French Foreign Minister Jean-Yves Le Drian, whose country holds the Council presidency for the month, introduced the resolution at the session on terrorism funding. He said that to fight terrorism, the international community must tackle evil at its root by cutting off the sources of financing.
Terrorists have learned to adopt new technologies for their use posing a great challenge, he said. But he added, “our determination must be equally great”.
For this, he said, the UN’s Office of Counter-Terrorism (CTED) must develop its capacity to combat terrorist financing and work with other organisations.
India’s Permanent Representative Syed Akbaruddin criticised the lax implementation of the Council resolutions and UN measures against terrorism financing. He said that no effective actions have been taken against those not complying with sanctions.

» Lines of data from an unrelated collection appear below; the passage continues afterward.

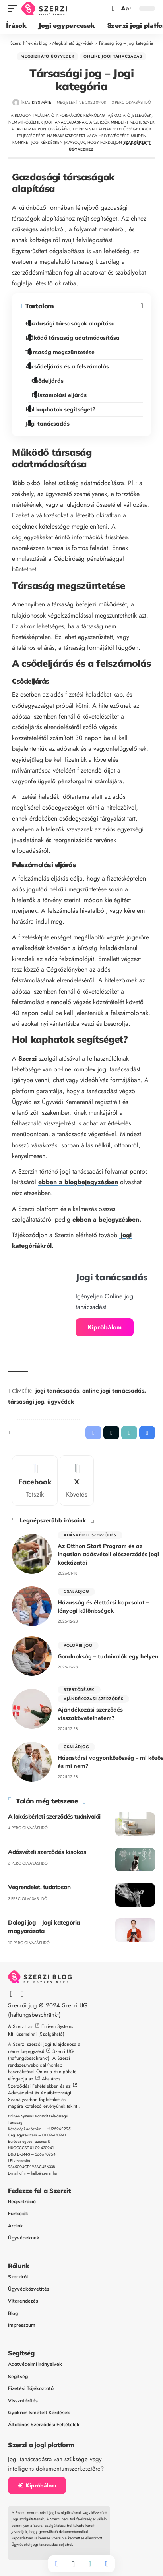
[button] (14, 8)
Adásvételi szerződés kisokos (47, 1851)
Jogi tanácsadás (49, 423)
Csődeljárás (49, 380)
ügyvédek (60, 1401)
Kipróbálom (104, 1327)
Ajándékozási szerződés (93, 1699)
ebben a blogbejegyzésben (78, 1182)
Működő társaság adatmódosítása (74, 337)
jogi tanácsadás (57, 1390)
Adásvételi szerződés (90, 1535)
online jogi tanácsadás (113, 1390)
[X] (77, 1480)
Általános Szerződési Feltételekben (34, 2082)
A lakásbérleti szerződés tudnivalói (54, 1816)
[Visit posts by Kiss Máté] (16, 103)
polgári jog (78, 1645)
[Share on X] (73, 2563)
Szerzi (27, 1058)
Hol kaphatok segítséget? (61, 409)
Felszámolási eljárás (60, 395)
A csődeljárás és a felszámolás (68, 366)
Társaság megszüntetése (61, 352)
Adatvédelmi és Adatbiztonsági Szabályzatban (39, 2096)
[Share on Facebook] (56, 2563)
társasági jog (26, 1401)
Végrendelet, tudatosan (39, 1887)
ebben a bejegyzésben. (105, 1219)
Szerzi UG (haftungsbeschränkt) (41, 2055)
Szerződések (79, 1690)
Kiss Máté (41, 102)
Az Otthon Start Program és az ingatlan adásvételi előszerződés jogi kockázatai (108, 1554)
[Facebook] (35, 1480)
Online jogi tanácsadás (112, 56)
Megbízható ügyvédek (47, 56)
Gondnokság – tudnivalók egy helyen (108, 1656)
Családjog (76, 1591)
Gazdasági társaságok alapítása (71, 323)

An expert on countering money-laundering and terrorism financing, Mercy Buku, said that the proliferation of mobile phone-based money transfer services and digital payment systems were vulnerable to exploitation by criminals because of the speed and convenience.
Governments should enact and enforce regulations to ensure that new technologies are not used to finance terrorism, she said via video-teleconference from Nairobi.

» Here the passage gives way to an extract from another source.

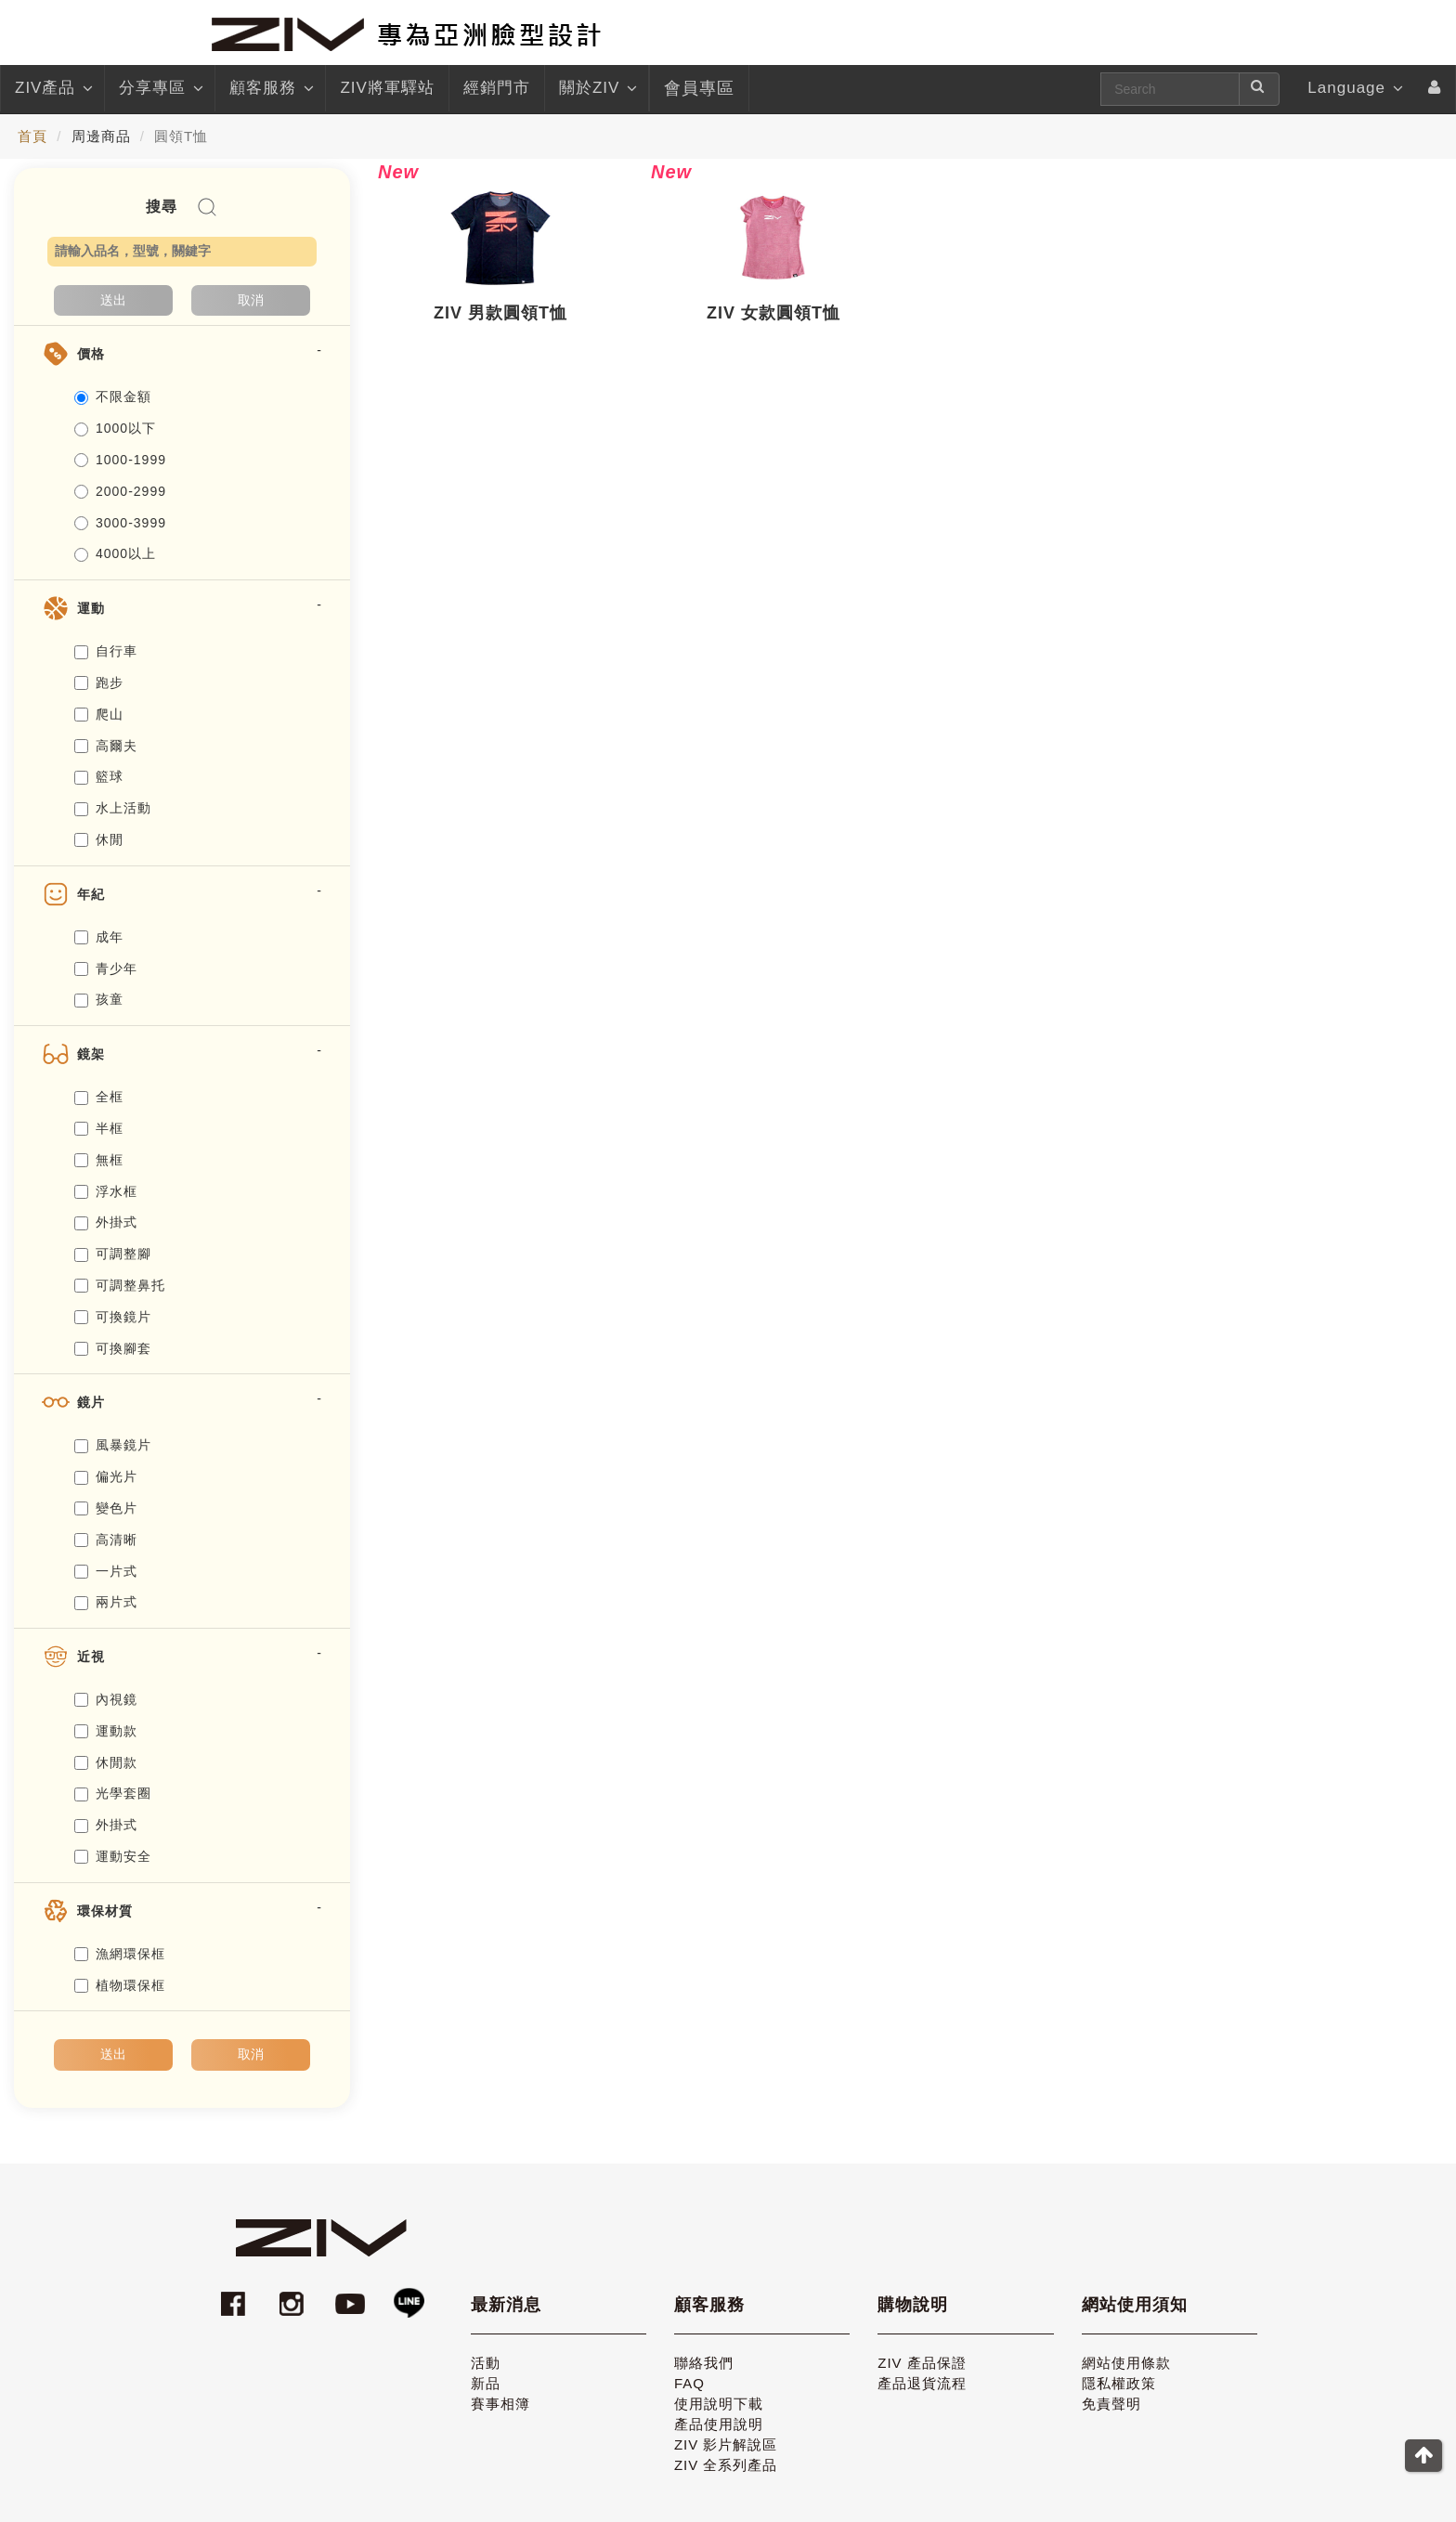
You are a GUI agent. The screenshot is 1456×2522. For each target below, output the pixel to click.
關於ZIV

Financial Action Task Force (FATF) President Marshall Billingslea told the Council that the risks of terrorism financing extend beyond the banking and financial sectors and governments should look for all the ways they may become vulnerable to terrorism financing.
Billingslea, who is also a US assistant treasury secretary, drew attention to factors like corruption, weak governance, and regional instability that create environments conducive to terrorist financing.

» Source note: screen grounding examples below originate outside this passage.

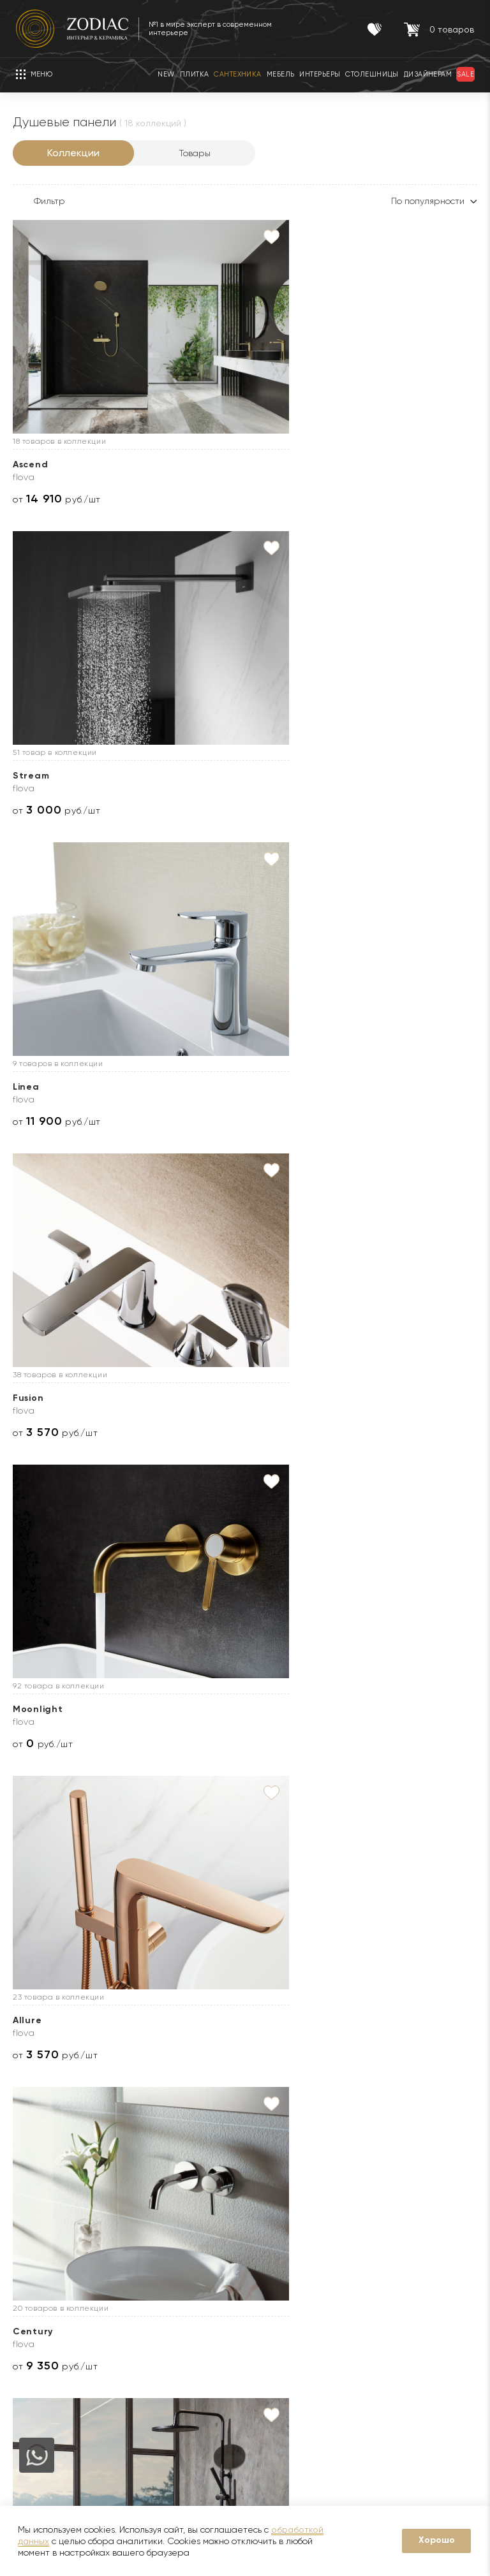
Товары (195, 153)
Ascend (30, 464)
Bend (184, 1709)
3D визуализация (292, 2246)
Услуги (275, 2169)
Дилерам (32, 2265)
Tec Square (199, 1398)
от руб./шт (57, 499)
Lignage (349, 1086)
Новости (31, 2226)
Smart (344, 1398)
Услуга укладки (290, 2265)
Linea (342, 464)
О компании (38, 2207)
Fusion (28, 775)
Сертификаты (151, 2226)
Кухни (133, 2322)
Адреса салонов (437, 2418)
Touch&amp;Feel (53, 1398)
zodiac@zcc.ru (448, 2393)
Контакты (425, 2169)
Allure (343, 775)
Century (33, 1086)
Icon (23, 1709)
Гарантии (141, 2207)
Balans (345, 1709)
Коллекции (73, 153)
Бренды (29, 2246)
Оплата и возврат (296, 2284)
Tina (23, 2020)
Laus (182, 2020)
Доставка (277, 2207)
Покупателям (156, 2169)
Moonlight (196, 775)
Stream (189, 464)
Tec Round (197, 1086)
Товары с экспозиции (166, 2284)
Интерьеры (144, 2303)
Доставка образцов (299, 2226)
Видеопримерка (292, 2303)
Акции (133, 2246)
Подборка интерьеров (305, 2360)
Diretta (347, 2020)
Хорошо (437, 2540)
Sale (130, 2265)
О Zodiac (37, 2169)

FATF, which monitors and takes action against money laundering and terrorist financing, has put Pakistan on a “grey list” of countries that fail to adequately act against financing terrorists.
A delegation from the FATF’s Asia Pacific Group was in that country this week for meetings with officials and institutions. According to the Pakistan-based Geo TV, the delegation said that the country had not taken adequate action against eight major proscribed organisations.
At the Council, Pakistan’s Permanent Representative Maleeha Lodhi pleaded that it was difficult to implement the Task Force recommendations because her country’s economy was largely cash-based. She asserted that action was being taken to ensure that non-profit organisations did not divert funds to terrorist group.
Regardless of the context, she could not resist taking a pot shot at India, saying that “foreign occupation” of Jammu and Kashmir is “state terrorism”.